Foto da Carta Capital |
Sinceramente, eu entendo que alguém como Rodrigo Constantino seja incapaz de enxergar o simbolismo racista que é um jovem negro ser amarrado nu a um poste e agredido violentamente. É difícil para alguém que vive do alto de sua coluna da revista Veja, de uma crença firme em uma liberalismo econômico exacerbado que mal consegue fazer frente a argumentos de Ciro Gomes e Tico Santa Cruz, que pinta a sociedade como igual, perceber o quão ilustrativa essa imagem é a remontagem do tratamento escravista legalmente abolido há mais de um século.
Não é uma questão de culpar o ambiente ou proteger bandido. É enxergar o comportamento da própria sociedade, que justifica os fins que interessam de forma contraditória e hipócrita. A ação violenta contra o criminoso pobre e negro é aplaudida e defendida em coro. “Ser bandido é uma escolha”, é o argumento do colunista da Veja. E se ser bandido é meramente uma escolha, as consequências dessa escolha, no caso sofrer tal violência, é algo natural e aceitável pela sociedade. Pelo menos na cabeça do colunista e de quem o segue.
O que o indivíduo é e se torna não é um determinismo ambiental. Porém, há limites, incentivos e a construção de condições para que alguns possam se tornar diretores de uma empresa ou trombadinhas. Não é uma mera consequência? Não é, mas não é algo simplesmente escolhido.
É mais fácil seguir um caminho correto quando todas as condições para ter uma vida próspera são ofertadas. A questão do mérito se torna uma alternativa razoável quando há oportunidade relevantes a conquistar.
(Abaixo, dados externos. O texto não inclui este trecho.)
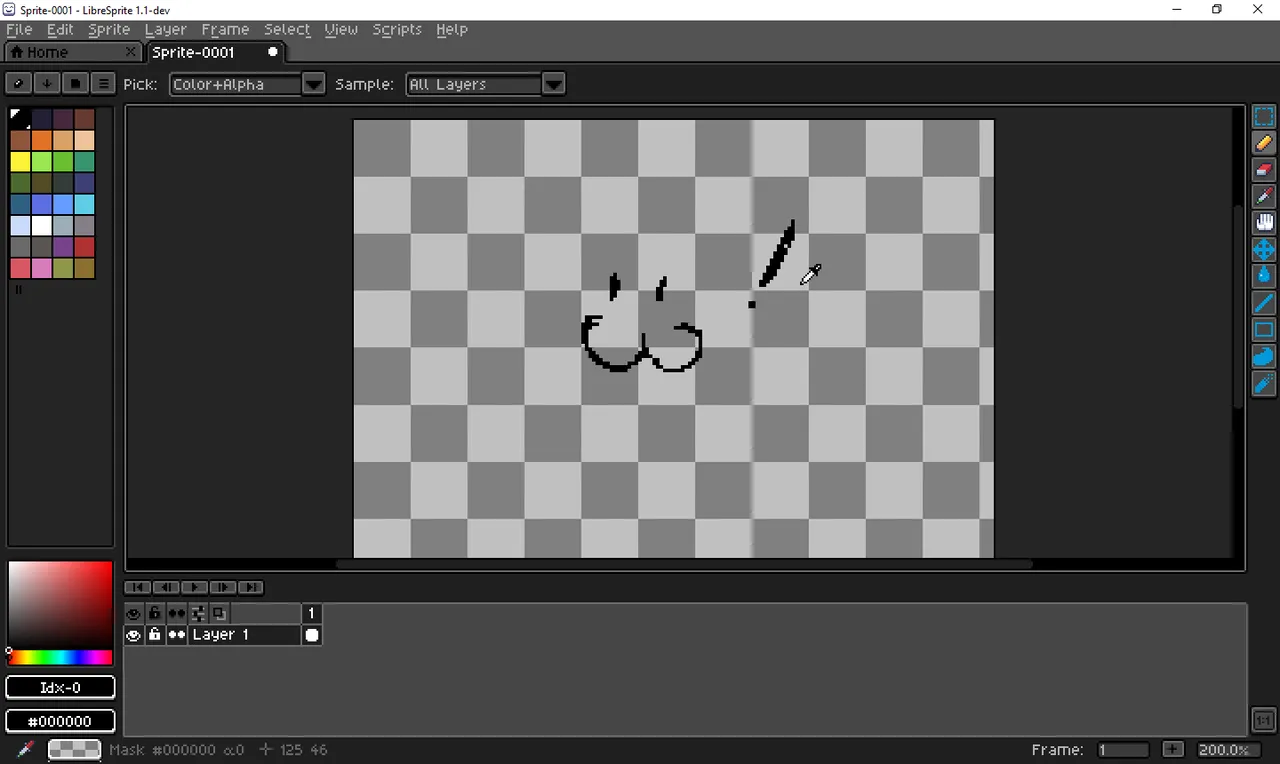This screenshot has height=764, width=1280.
Task: Select the Rectangular Marquee tool
Action: 1264,117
Quando se tem acesso a educação, se possui uma estrutura de vida (casa, comida, conforto), ser bandido é uma opção.
É uma opção para essa pessoas, pois, mesmo com tudo isso, se tornam corruptíveis. Sonegam imposto, pagam “um café” para o guarda de trânsito, participam de esquemas fraudulentos, matam a namorada, abusam sexualmente da filha adotiva.
É fácil odiar o bandido pobre. Ele é agressivo, ele é violento. E violência se paga com violência, pelo menos no código de Hamurábi, essa “tão moderna” normativa de organização social. É fácil não se importar com a morte de quem praticou violência. É confortável construir uma relação entre causa e consequência nesses eventos.
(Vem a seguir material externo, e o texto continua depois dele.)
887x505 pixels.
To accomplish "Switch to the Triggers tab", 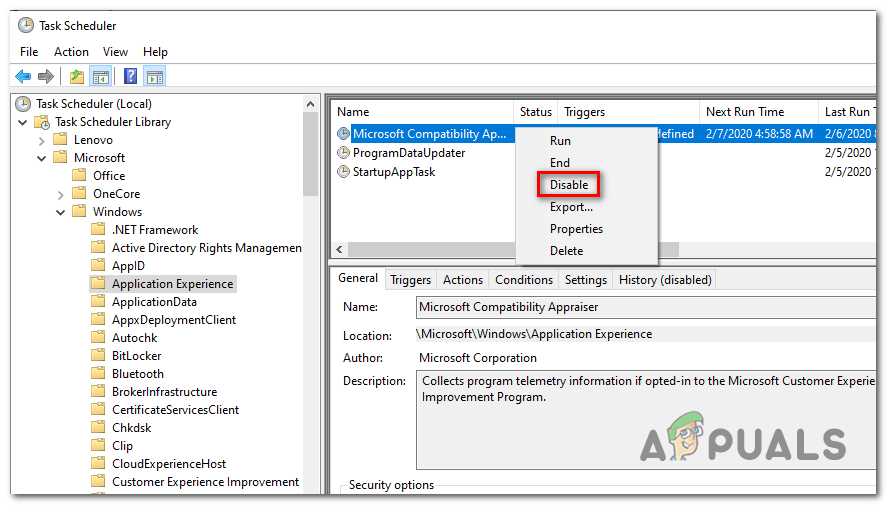I will tap(410, 280).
Porém, o quão fácil é escolher uma vida sem crime quando não se tem a oportunidade do estudo? Quando sua carreira será de vendedor de doce no metrô? Ou flanelinha? Quão fácil é escolher o caminho honesto quando não se tem uma refeição para comer todos os dias? Quando a noite não há cama, travesseiro ou sequer casa para repousar? Quando não se possui uma família, pai ou mãe a olhar por você?
Não é uma questão de justificar as ações criminosas de um bandido, mas entender os fatores estruturais da sociedade que estimulam que exista um número grande de bandidos violentos oriundos das classes mais pobres. Entender que essa problemática não é limitada ao indivíduo, mas sim é uma expressão dos problemas estruturais da sociedade.
O criminoso não é a origem. Ele é uma prática, uma manifestação da doença que nossa sociedade sofre. Ele é um sintoma. Matar o indivíduo, acorrentá-lo nu em praça pública, revidar a violência, nada disso realmente será solução para a violência. É olhar para o caso isolado, é tratar um sintoma.